Document section:
- Opening Delimiter -

Cell-Based Reporter Assays.[1]
The ability of GW9662 to activate PPAR-mediated reporter gene transcription was assessed using GAL4 chimeras of the human receptors and a (UAS)5-tk-SPAP reporter plasmid as previously described for PPARγ, PPARα, and PPARδ. GW9662 antagonism of ligand-induced gene transcription was measured as previously described. Antagonism of agonist-induced reporter gene transcription was done by titrating varying concentrations of GW9662 in the presence of a constant concentration of activating ligand. The activating ligands used were 100 nM rosiglitazone for PPARγ, 8 nM GW7647 for PPARα, and 0.55 μM GW2433 for PPARδ, respectively.

- Closing Delimiter -

Listed entries:

- Opening Delimiter -

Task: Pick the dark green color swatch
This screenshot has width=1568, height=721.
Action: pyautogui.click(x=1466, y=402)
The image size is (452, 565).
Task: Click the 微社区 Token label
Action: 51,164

- Closing Delimiter -

Work request:
Answer these from the section on cell-based reporter assays:
1. Which reporter plasmid was used?
2. How was antagonism of agonist-induced reporter gene transcription carried out?
3. Which activating ligand was used for PPARα, and at what concentration?

Task answer:
1. A (UAS)5-tk-SPAP reporter plasmid.
2. By titrating varying concentrations of GW9662 in the presence of a constant concentration of activating ligand.
3. GW7647, at 8 nM.